◆ What to work on:
**1.** Decide whether each statement agrees with the article on January 11: (a) Postvorta stood for the past, (b) Plutarch was a Roman by birth, (c) some tickets in the 1569 lottery won nothing. Answer yes or no for each and quote the words of the article that settle it.
**2.** According to the article on January 11, for how long did the 1569 lottery run?
**3.** Write a continuation of the article on January 11, starting after its last sentence about immunity from arrest.

In Happened we usually focus on the past — I mean, note the past tense of the title and all. But January 11 is a good day to put a different spin on that, because one of the things that happened on this day in the deep past — back in Roman times, in fact — was Carmentalia. It was a festival of the goddess Carmenta, and it was all about both the past and the future. Carmenta, you see, had two sisters who acted as her attendants: Postvorta and Antevorta. Postvorta was the personification of the past, and Antevorta represented the future.
One of Carmenta’s powers was prophecy, and the festival, as far as we know, included songs about the past and what was yet to come. But the goddess also represented childbirth, and Postvorta and Antevorta also represented births where babies were born head first (that was Postvorta) and feet first (Antevorta’s area).
Carmenta as Nicostrate/Nicostrata by Guillaume Rouille (1500s)
Nowadays not much is remembered about Carmeta, her attendants, her acolytes, or Carmentalia, her festival. Plutarch, who was actually a Greek philosopher and writer, became a Roman citizen and among other things, wrote about Roman culture. He noted that Carmenta was worshipped by the women of Rome more than any of the other gods. Part of that reverence probably had to do with Carmenta’s association with childbirth. In those days, even in civilized Rome, a baby had only about a 30% chance of living to be an adult. So childbirth — and foretelling what was likely to happen — was something that probably occupied a lot of expectant mothers’ minds. It still does today, I think — and not just expectant mothers. Reflecting on the past, at least our own personal pasts, and considering what the future might have in store might be among the things that all of us have in common.
Queen Elizabeth II hasn’t been around quite that long.
So let’s have a look at some of the other things January 11 has had for us, and what those things might suggest. One activity that pretty obviously involves foretelling — or wishing very hard that we could see the future — is gambling. Lotteries, for instance. And wouldn’t you know it, January 11 in 1569 was the day that Queen Elizabeth I (that’s the previous one; the current Queen Elizabeth is the second, and hasn’t been around quite as long as that) picked the winner in the very first lottery in that country. There are records of lotteries before that, of course — even back to 205 BCE in China. But for a lottery that still has pretty detailed records, January 11, 1569 is the best choice. Besides, look, it happened on January 11.
The 1569 lottery included some pretty good predictions. If you bought a ticket, you knew whether you were going to win a prize. Because ALL the tickets were winners. The prizes might be money, or you might get some sort of commodity like silver or linen, which had significant value. In fact, the prizes amounted to the total amount of money garnered by ticket sales. It worked because the lottery lasted for three years, during which the government received, in effect, an interest-free loan. There was an additional benefit that came with a ticket. It sounds odd today, but every ticket holder received immunity from one arrest, with the exceptions of piracy, murder, treason, or felonies — and “felonies” used to be a much more limited category than now.

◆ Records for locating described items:
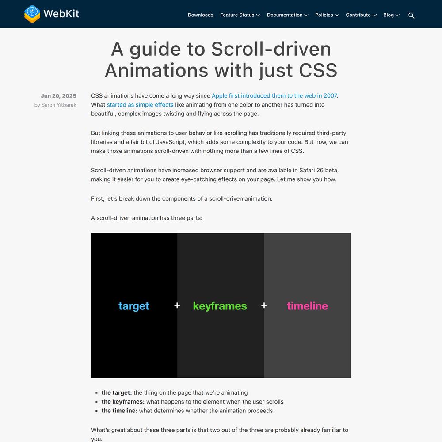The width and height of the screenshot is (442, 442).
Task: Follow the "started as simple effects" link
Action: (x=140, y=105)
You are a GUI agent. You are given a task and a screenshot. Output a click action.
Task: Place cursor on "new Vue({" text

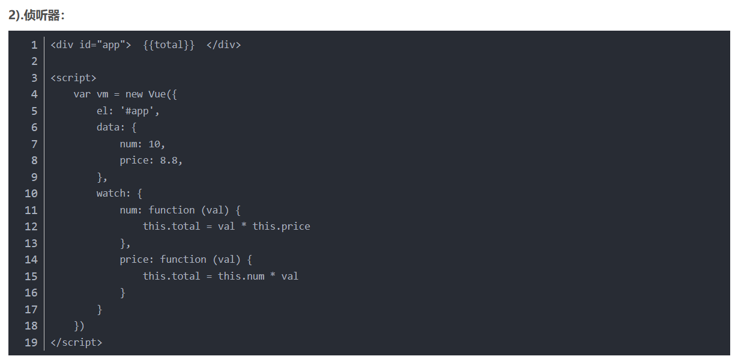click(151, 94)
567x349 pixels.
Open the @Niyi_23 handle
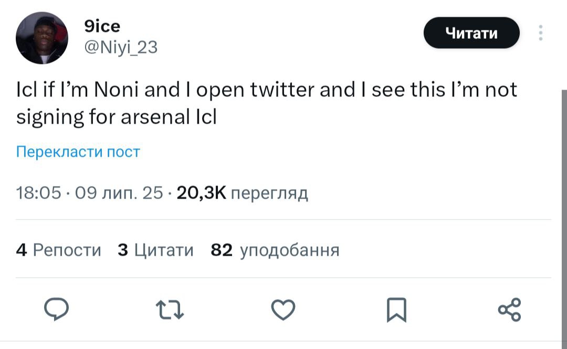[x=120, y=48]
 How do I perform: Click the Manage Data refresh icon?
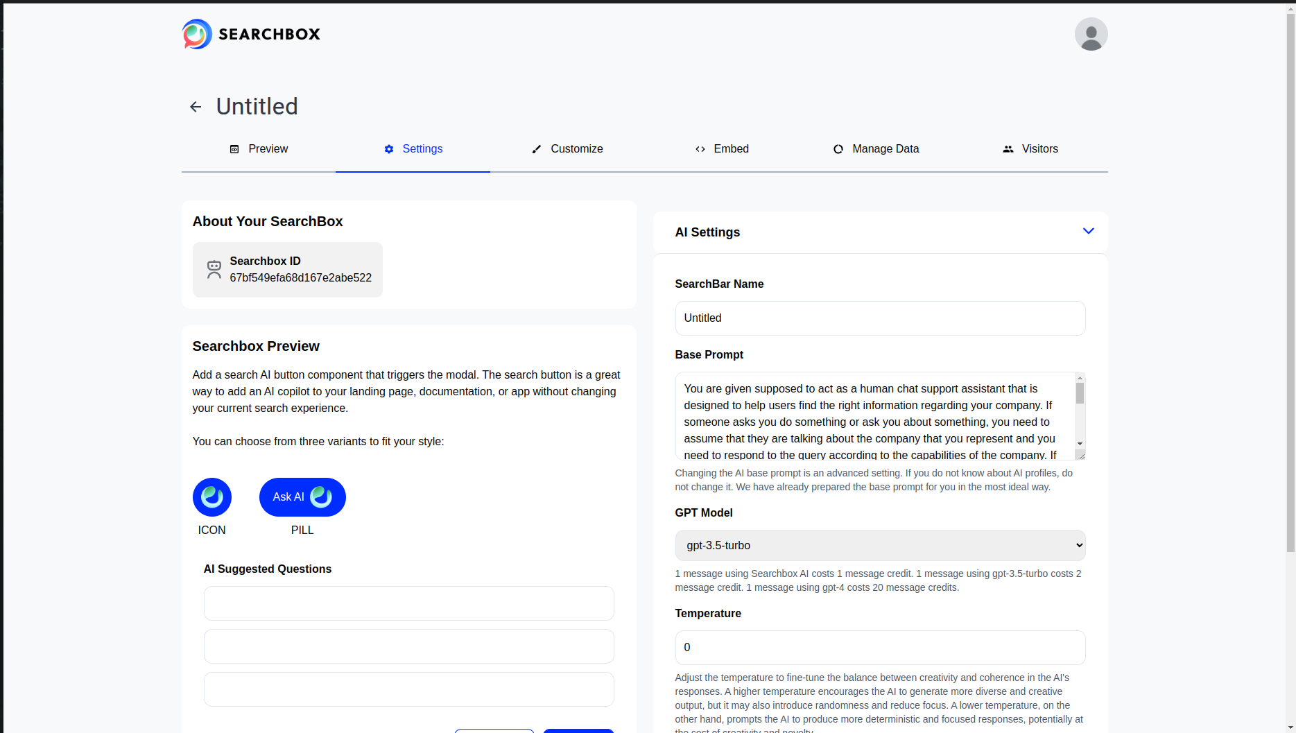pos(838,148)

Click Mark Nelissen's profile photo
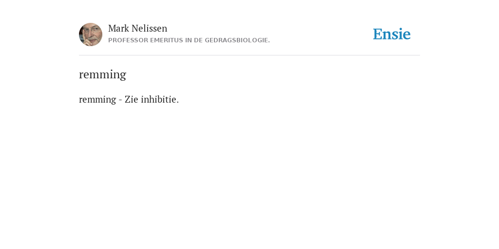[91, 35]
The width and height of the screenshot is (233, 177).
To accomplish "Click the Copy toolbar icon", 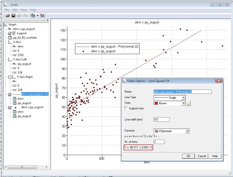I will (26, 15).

◆ Final results:
**1.**
(a) Yes: "Postvorta was the personification of the past"
(b) No: "Plutarch, who was actually a Greek philosopher and writer, became a Roman citizen"
(c) No: "Because ALL the tickets were winners."

**2.** It ran for three years.

**3.**
In effect, if you bought a ticket you were not only guaranteed a prize, but your ticket was also a get out of jail free card (in fact that very lottery may be behind the idea of the “get out of jail free card” used in board games like Monopoly). So why not just buy one, if not more? Because most people couldn’t afford one. In fact the tickets weren’t easy to sell. The government made a side deal by selling the sales rights to brokers, who in turn hired individual salesmen. Anyway, the brokers and their agents recognized that the tickets were too expensive for most people, so they started selling shares of a single ticket. You could, for example, buy a sixteenth of a lottery ticket and receive that proportion of the prize. If that sounds slightly familiar, maybe it’s because later on, those same brokers turned to selling other things, like shares in companies. That’s right, we have stockbrokers because of lottery tickets. (I’m not quite sure whether that means our ticket was a winner or a loser.)
Life insurance is, in a sense, a form of gambling.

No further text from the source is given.